For instance, take the Gulf Stream: a swift and warm ocean current that brings warm water from the Gulf of Mexico across the Atlantic Ocean towards Europe. Not only does this help keep European climate warm, it also acts like a conveyor belt that helps animals and other marine life move through the ocean. Although not yet well understood, the effects of climate change put the Gulf Stream and other stable ocean currents at risk.
The Gulf Stream is important to climate and biology, but this swift and warm ocean current is threatened by climate change. Video courtesy of Kurzgesagt.
The Gulf Stream meanders and forms vortices that can span upwards of 200 kilometers, and can persist for years. Poulin wants to know how these major ocean movements form, and how they will behave over time. The ocean also holds far more heat than the atmosphere, making it an important player in the Earth’s climate, says Poulin.
One way to get more information is to break the ocean up into smaller and smaller blocks, giving more detail into what is happening on a more local scale.
“I think it’s trying to understand the basic physical questions of why are things the way that they are,” Poulin explains. “It’s really hard to understand these big ocean models that people are using to understand how things are changing in the oceans and the atmosphere if we don’t have a solid understanding of the little blocks that put these things together.”

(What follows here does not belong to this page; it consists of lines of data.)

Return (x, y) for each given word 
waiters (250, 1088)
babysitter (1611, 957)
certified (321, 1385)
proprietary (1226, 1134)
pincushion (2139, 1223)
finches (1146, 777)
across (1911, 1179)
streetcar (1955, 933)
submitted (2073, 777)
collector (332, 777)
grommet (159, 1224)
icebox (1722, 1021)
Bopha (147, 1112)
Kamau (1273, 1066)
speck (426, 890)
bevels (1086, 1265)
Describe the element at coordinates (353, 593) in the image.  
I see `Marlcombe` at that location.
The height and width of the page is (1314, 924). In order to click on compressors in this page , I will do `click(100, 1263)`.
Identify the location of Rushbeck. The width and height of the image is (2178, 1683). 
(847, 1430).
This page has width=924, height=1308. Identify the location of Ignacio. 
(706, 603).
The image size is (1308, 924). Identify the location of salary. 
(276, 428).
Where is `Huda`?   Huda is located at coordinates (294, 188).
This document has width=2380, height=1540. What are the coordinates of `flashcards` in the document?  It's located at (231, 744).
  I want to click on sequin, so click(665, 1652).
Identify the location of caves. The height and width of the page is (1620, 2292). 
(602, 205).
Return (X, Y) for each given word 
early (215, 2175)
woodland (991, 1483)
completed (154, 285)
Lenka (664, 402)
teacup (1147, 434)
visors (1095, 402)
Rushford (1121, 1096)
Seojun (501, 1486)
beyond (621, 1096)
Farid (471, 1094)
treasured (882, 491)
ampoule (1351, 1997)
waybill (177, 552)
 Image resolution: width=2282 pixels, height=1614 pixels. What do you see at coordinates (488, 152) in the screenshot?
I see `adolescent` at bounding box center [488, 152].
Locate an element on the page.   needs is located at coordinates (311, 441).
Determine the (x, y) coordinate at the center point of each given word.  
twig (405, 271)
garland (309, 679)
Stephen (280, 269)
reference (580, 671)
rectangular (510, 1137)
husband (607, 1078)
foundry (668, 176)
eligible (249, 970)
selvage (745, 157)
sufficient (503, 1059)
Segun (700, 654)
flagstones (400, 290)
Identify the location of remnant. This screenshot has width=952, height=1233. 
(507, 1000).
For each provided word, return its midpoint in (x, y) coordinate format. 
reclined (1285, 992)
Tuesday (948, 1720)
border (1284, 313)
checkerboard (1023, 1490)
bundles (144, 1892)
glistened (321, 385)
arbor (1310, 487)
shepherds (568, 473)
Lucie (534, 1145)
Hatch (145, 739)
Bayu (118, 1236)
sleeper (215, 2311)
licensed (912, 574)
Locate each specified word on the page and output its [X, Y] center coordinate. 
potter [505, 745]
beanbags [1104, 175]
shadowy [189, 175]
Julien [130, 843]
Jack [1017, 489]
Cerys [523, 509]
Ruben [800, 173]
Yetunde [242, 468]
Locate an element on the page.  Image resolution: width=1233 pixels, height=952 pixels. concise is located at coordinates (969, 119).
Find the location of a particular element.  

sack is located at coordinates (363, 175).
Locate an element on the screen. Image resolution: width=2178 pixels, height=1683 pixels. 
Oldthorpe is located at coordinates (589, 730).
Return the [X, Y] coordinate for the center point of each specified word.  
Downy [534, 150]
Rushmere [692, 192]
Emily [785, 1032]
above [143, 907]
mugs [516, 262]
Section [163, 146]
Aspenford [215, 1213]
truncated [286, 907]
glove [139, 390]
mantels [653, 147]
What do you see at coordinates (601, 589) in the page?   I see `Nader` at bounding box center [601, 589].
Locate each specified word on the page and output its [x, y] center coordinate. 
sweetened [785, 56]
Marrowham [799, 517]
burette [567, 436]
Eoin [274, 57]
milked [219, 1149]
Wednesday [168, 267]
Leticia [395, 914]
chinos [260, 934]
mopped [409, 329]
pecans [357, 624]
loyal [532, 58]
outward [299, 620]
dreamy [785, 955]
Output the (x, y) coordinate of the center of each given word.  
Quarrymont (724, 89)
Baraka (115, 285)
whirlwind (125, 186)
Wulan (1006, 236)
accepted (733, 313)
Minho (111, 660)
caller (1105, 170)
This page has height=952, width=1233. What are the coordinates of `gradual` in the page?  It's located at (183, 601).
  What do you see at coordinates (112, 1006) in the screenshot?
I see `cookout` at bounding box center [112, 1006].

This is only possible with more computing power, which limits how fine the grid can be. Poulin also simplifies the mathematical models, and tries to understand when these simplifications work, and also when they fail.
Poulin’s combination of mathematical models, lab experiments, and real ocean observations improve our understanding of how various actions and changes impact our oceans. This also helps put into perspective exactly what’s at stake.